In the present embodiment, whether Real-Time Monitoring has data access person is to the data access of the server of cloud terminal, as the person that detects data access, private key or the PKI of cipher key pair whether is carried based on access request, can the legitimacy of checking data visitor, when examining as normally accessing, to this data access, person authorizes, owing to using double secret key to carry out data authentication, the fail safe of data access can be ensured to a certain extent.
Further in one embodiment of the present invention, described Verification System also comprises the memory module 3 be connected with described access control module 2;
Memory module 3, for the visit information of data access person is stored.
Wherein, this visit information can comprise visitor's identity, the network address, access request and Access Reason etc., does not limit this herein.Particularly, classification can be carried out to this visit information to store, specifically can be divided into mandates/unauthorized or normal/abnormal or malice/non-malicious or server provider/non-serving device provider or the non-common access of common access or partial content deciphering access/whole plaintext decryption accesses or the lower visitor of the higher visitor/level of security of level of security.Further, described Verification System also can comprise feedback module, for visit information is fed back to corresponding client, certain operations is carried out according to visit information for client user, such as according to actual conditions, to part, unauthorized or non-malicious data visitor carries out section entitlement, makes it can conduct interviews to some data.Some malice visitors are limited or disable access; Or granted access is carried out to the higher visitor of Partial security rank or to its open priority access authority etc.; Limiting access is carried out to the lower visitor of Partial security rank or gives low priority access rights.

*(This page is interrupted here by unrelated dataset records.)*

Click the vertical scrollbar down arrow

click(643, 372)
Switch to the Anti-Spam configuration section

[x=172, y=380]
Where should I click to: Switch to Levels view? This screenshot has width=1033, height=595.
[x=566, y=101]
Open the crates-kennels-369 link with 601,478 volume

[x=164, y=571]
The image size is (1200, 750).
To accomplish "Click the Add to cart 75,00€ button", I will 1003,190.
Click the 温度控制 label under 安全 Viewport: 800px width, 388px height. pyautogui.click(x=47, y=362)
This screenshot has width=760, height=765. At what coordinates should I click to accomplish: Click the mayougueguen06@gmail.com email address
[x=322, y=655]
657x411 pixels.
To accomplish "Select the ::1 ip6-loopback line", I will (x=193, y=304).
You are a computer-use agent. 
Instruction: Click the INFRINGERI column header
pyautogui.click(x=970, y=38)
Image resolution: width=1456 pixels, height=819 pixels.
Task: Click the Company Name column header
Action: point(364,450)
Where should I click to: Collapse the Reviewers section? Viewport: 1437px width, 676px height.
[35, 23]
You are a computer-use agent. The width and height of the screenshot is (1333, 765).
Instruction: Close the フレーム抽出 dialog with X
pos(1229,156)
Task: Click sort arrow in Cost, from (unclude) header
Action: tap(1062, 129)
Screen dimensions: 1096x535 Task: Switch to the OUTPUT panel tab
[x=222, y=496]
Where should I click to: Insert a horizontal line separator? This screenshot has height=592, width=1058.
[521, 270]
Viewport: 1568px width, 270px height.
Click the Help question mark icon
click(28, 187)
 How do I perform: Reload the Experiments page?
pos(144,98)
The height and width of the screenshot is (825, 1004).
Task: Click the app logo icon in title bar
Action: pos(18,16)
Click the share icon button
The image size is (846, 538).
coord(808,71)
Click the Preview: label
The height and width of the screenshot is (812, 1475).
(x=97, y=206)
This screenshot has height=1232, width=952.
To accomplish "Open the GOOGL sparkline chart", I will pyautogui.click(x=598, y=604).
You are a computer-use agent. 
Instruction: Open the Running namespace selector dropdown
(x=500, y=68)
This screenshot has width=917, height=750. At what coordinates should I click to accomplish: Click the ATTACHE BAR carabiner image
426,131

As shown in Figure 6, for the concrete structure figure of the detecting module 1 of the Verification System of a kind of cloud terminal data access of the present invention, described detecting module 1 specifically comprises: conversion unit 11, the ciphering unit 12 be connected with described conversion unit 11 and the detecting unit 13 be connected with this ciphering unit 12; Wherein:
Conversion unit 11, for the identity information of client user is converted into digital code, form described double secret key, described double secret key comprises the private key of PKI and correspondence;
Particularly, the true identity information of client user is converted into digital code by converting algorithm, forms double secret key.This double secret key can be symmetry or unsymmetrical key pair, and in one embodiment of the present invention, double secret key is unsymmetrical key pair herein.
Ciphering unit 12, for being encrypted based on the data of described double secret key to described client, obtains enciphered data;
Particularly, data client being stored in server are encrypted, and use above-mentioned double secret key to be encrypted, and private key or PKI can be used to be encrypted these data.Prior art can be adopted to be encrypted above-mentioned data, to repeat no more herein.
Detecting unit 13, for the detecting real-time person that whether has data access to the data access of the server of cloud terminal, when the access request of the person that detects data access, sends alarm to corresponding client.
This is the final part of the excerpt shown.